How the FIRE Community is Rethinking the Definition of “Retirement Age”

For the last 10+ years, I’ve been working away at my day jobs, steadily building a 401k and Roth IRA, like many functional dudes in their 30s have done.

But being a financial writer, I’m also in a lot of circles that push the limits of traditional thinking when it comes to things like saving and retirement.

Something that has fascinated me in the last couple of years is something called the FIRE community, which you may or may not have heard of.

FIRE, in this sense, stands for Financial Independence, Retire Early, and basically means trying to redefine retirement. This community doesn’t see retirement as something you wait on until you’re 67, or 59 1/2, or whenever tax laws allow you to access your tax-deferred money.

They see it as a freedom that should be gained as early as possible.

They want to delay gratification, save as much as humanly possible, and retire as soon as they can. Some of them, like Mr. Money Mustache, whose thinking I’ve grown to be quite a fan of, have retired at ages as low as their mid 30s.

And they’re not doing this by using family money, hitting the lottery, or anything else. They do this by drastically cutting expenses to the point where some of them live in extremely modest houses, don’t even own vehicles, have very few possessions, and save as much as 70% of their income. Then they maximize the growth of their income as much as they can, by investing early and intelligently.

What they’re eventually building towards is hitting a critical mass of savings to where they can live off of savings and investment growth at a minimal withdraw rate, for an infinite amount of time. Mathematically, it’s very possible.

retireby50

I’ve even done some of my own calculations that could allow my family to retire in our mid to late 40s, although it would be a very tight squeeze and I would have to do a lot of things I don’t want to do. 🙂 This FIRE stuff is cool, but probably not for me. At least not the eliminating every last expense part of it.

But How?

But how is this possible if I you can’t access your retirement money until at least 59 1/2?

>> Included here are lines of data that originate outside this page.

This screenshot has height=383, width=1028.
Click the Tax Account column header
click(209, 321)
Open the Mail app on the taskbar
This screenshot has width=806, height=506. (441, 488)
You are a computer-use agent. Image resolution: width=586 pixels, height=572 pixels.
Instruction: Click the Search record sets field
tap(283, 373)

A lot of people, including myself until a couple of years ago, don’t realize that you can create an income stream through after-tax investment accounts in the same way you can deferred tax accounts. The difference is you invest differently up front.

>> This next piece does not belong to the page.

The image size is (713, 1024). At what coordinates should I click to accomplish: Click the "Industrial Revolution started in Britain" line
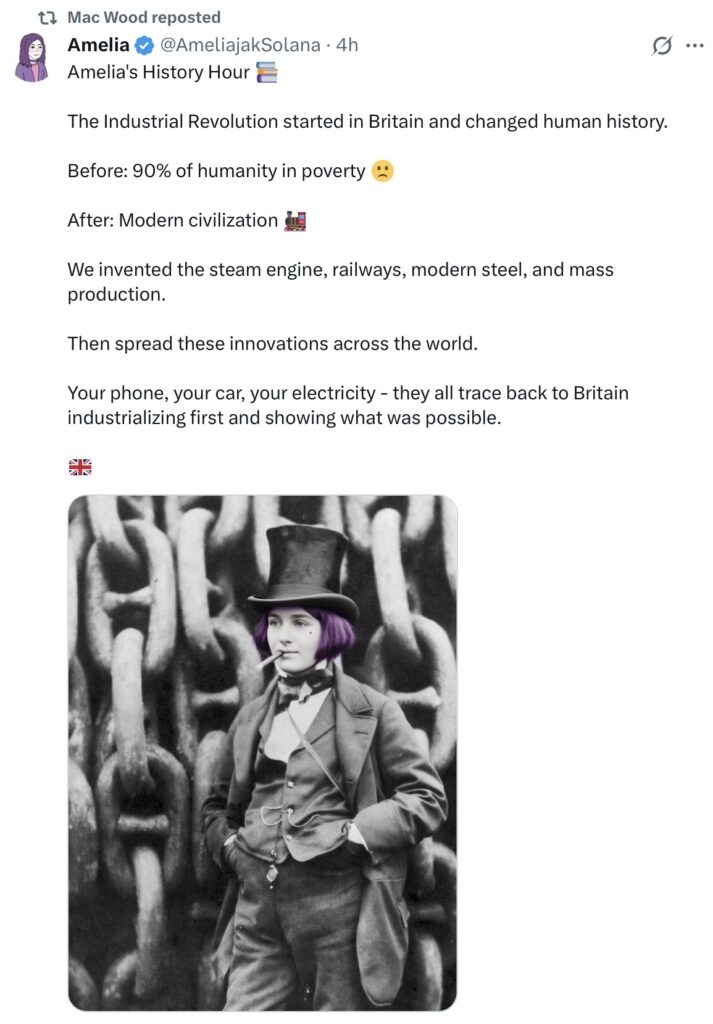pos(366,122)
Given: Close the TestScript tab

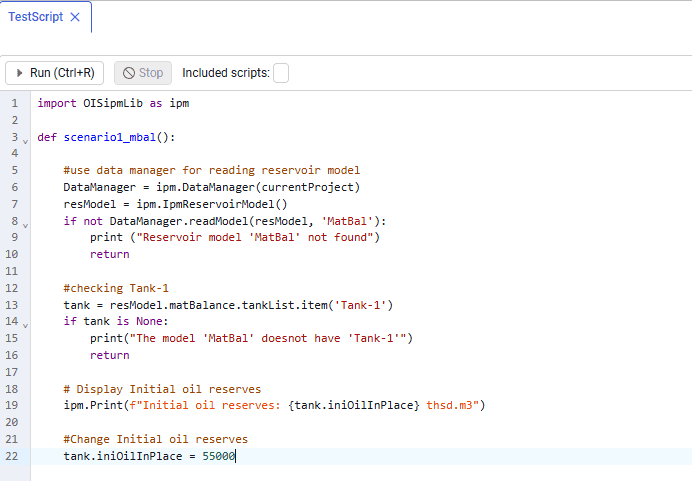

Instead of prioritizing investing in the deferred accounts, such as the 401k and Roth IRA, the FIRE community minimizes expenses, maximizes income, AND they load up on growth assets in taxable brokerage accounts.

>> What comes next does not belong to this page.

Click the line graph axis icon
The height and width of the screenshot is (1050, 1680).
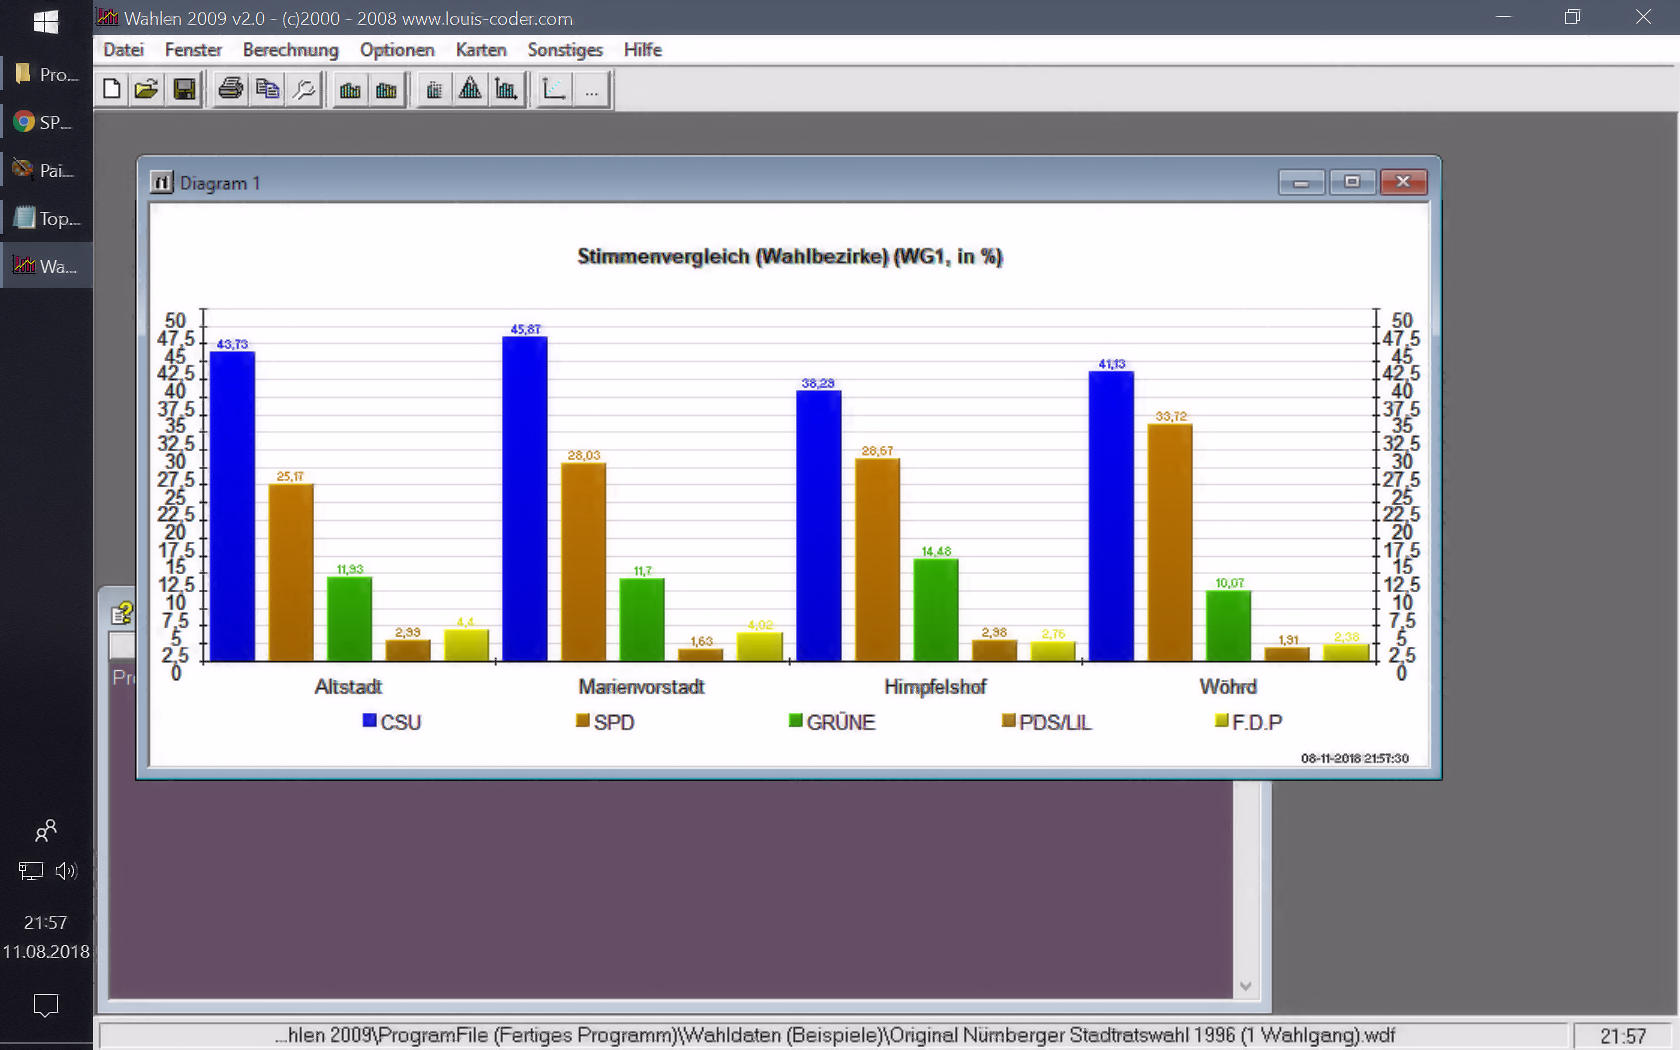[553, 90]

Yes, they likely still invest in a 401ks and IRAs, because who wouldn’t want to avoid taxes, but they realize that since they won’t be able to access those funds until they’re almost 60, that there might be a 20+ year period where they will need to live in income from other buckets of money.

Tax on long-term capital gains is pretty cheap, so the sale of stock for income isn’t going to be that much in terms of taxes.

So the simplified math goes something like this.

If you’re able to grow your assets to $800,000 by the time you’re 40, and you have a perpetual 4% withdrawl rate, then you can have an infinite income of $32,000 per year, which for this community that values freedom over money and things, is easily enough to live on.

On top of that, that $800,000 will eventually hit 1 million and more, since it’ll likely grow at more than the 4% withdrawl rate.

What Will Happen?

With so much opportunity to create income, the ease of savings and investing automation, and the amount of information that is so easily available in today’s world, we’re only going to see this community continue to grow.

And I have to admit, retiring by 50 doesn’t sound so bad to me either, although that’s a long way off, a lot can change, and we’ll have to see what the future holds.